This is my first post on this site, so forgive me if I'm not aware of some of the local etiquette. The last system I built for myself was YEARS ago, and none of the relatively limited knowledge I had back then applies to today. I've searched Google for information on what some of the latest trends are but there's a TON of information available out there so I was hoping the users here could provide me with some information to start with and then I can use that to do a more refined search.
Sorry if some of these are basic questions to everyone here, I'm just getting back into the hardware scene and have NO idea what's current.
Basically what I want to do is build a high end system for use in computer programming, light video processing and moderate gaming. I tend to have LOTS of programs running during programming tasks (Visual Studio, SQL Server, various virtual machines, etc). I don't want BLEEDING edge technology but I would like to get current, high end products. My budget is around $2k for the system not including peripherals. The only components I know I want are the Coolermaster HAF-X case, an i7 processor and some sort of SSD drive for my C: drive.
So my questions are (these are open-ended, feel free to comment on other thoughts you might have):
1. What's the best i7 processor to get? The 2600? I'm still not sure which ones are older than which, what is going to be replaced soon with newer technology, etc?
2. Based on #1, what are the popular motherboards these days?
3. I have a triple monitor setup for office productivity. My current system only allows me to have 1 video card (powers 2 monitors). The third monitor is currently powered by a USB video adapter. Ugh. In the new system, I'd like to have 2 video cards so I get native support for the third monitor and don't have to rely on a USB adapter. What are some good mid range cards? I'd like something that does the job well for gaming, but this is primarily an office workstation.

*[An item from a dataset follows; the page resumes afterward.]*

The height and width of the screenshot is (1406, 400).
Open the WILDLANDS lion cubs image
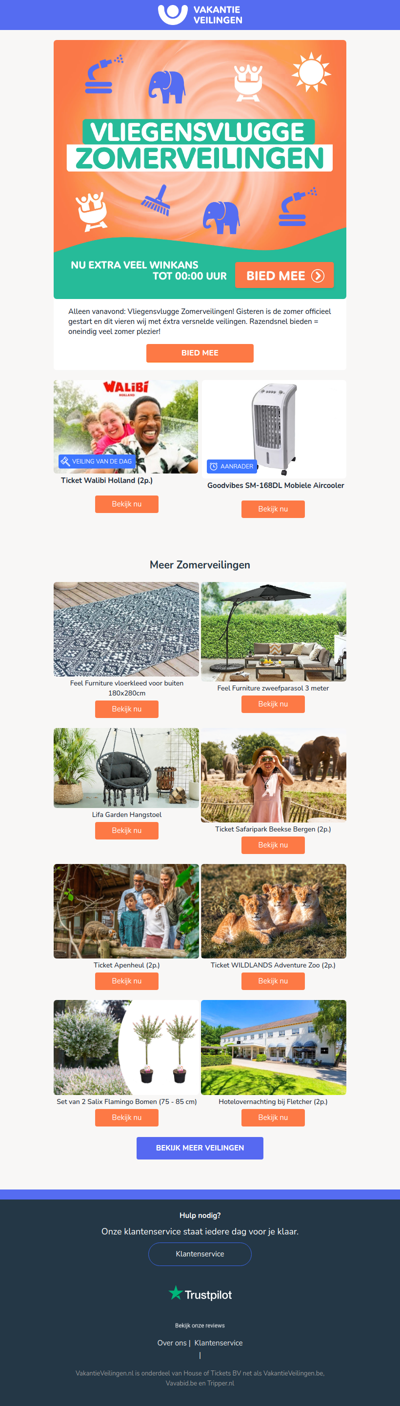pyautogui.click(x=274, y=911)
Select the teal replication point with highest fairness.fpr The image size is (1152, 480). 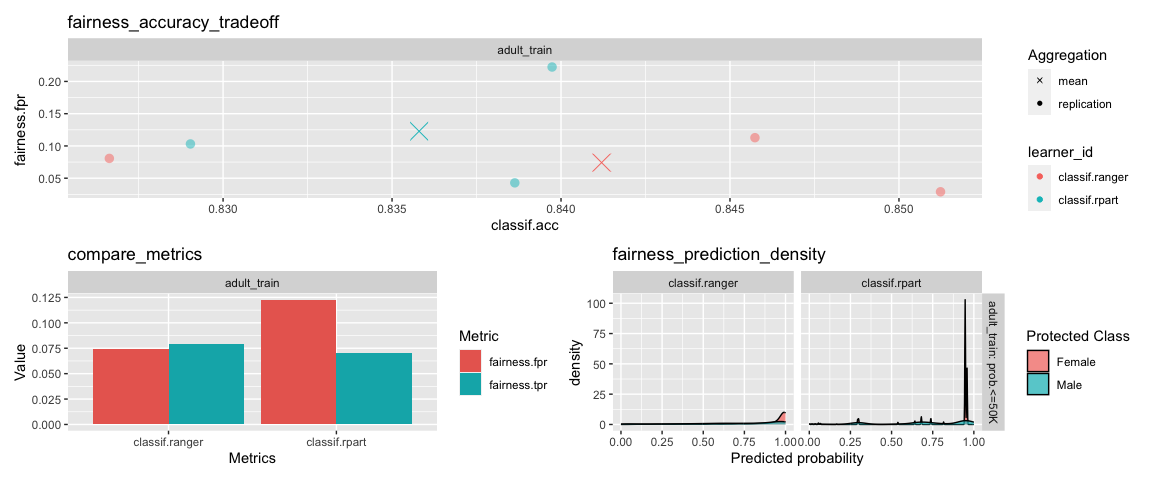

4. I've started to read a lot about DDR2 vs DDR3 memory. Would DDR3 be the way to go or is it marketing hype (don't mean to start a big conversation on this, I'd just like to know if DDR3 is worth the money).
5. I've never built a liquid cooled system before but I'm thinking I might with this one. What kits would you recommend? I'm probably going to go with an external radiator for better internal cooling.
Sorry for all the questions. Don't feel like you need to answer them all. Again, I'm just trying to get a feel for what I'd start looking for in a higher-end current build. A lot of the info I'm finding online is dated by at least a year.
Thanks for the reply. You bring up a good point. I don't necessarily want to spend money on hardware I don't need. I just want to make sure I can have Visual Studio 2010, SQL Server 2008, Photoshop CS5, Outlook, Excel, Word and some background programs running FAST all while VS2010 might be compiling in the background. I'm tired of having my system slow down under normal workload so I figured I'd just go for the higher end stuff out of the gate but if I'm not going to see any benefit from it, I don't want to throw money out the window.
The monitors all have HDMI and are operating at 1680x1050.
The DF-85 is very close to the HAF-X in features....two things it's got that the HAF doesn't are the ability to handle CPX form factor PSU's and the 2.5" hot swap bay that is extremely useful for transporting large amounts of data in a flash .... or to provide convenient offsite backup. I find the styling of both the DF-85 and HAF-X a bit aggressive for an office setting so you may want to look at the Antec 1200.
The PSU is a 10.0 jonnyguru rated 1st tier unit .... others to consider would be Corsair HAX / AX series, Seasonic X Series and XFX Black Edition.
The MoBo / CPU combo above is based upon hi performance in gaming and video editing. If that's not a concern, I'd drop to this combo if you application vendors tell you that you will benefit from hyperthreading.
Knock out the cooler / TIM if you are not going to overclock. Water cooling on Sandy Bridge is frankly not worth the effort unless you are a benchmarks maven looking to get your OC's posted on some leader board.
Forget about the advantages of one memory versus another and just think about what will work in your MoBo, that's DDR3. The above memory is low CAS memory which has a big benefit in demanding applications such as CS5, big databases / spreadsheets etc. If ya don't need that spend $75 on these Corsairs: http://www.newegg.com/Product/Product.aspx?Item=N82E168...
The GFX subsystem above is prolly way more than you need ..... unless again, you enjoy some time gaming or in video editing where the CUDA capability will be of great use. If not, I'd suggest that you get a single 2 GB 6950
Here's a "base build" I use for a lot of gamers and office workstations that also must double as gaming boxes or simply to do video editing, photo work .... $1930
Thank you for the detailed reply. This is giving me a lot of good information to get going with. I plan on doing a lot of my own research but I was having a hard time finding some good starting points.
Sounds like I'm also overdoing it a little with what I was looking for performance-wise based on the couple of replies so far. I'll take a look at some of the recommended alternatives and see if I can't keep a few dollars in my pocket.
Thanks again, I may post some follow up questions after I have a chance to evaluate all of this.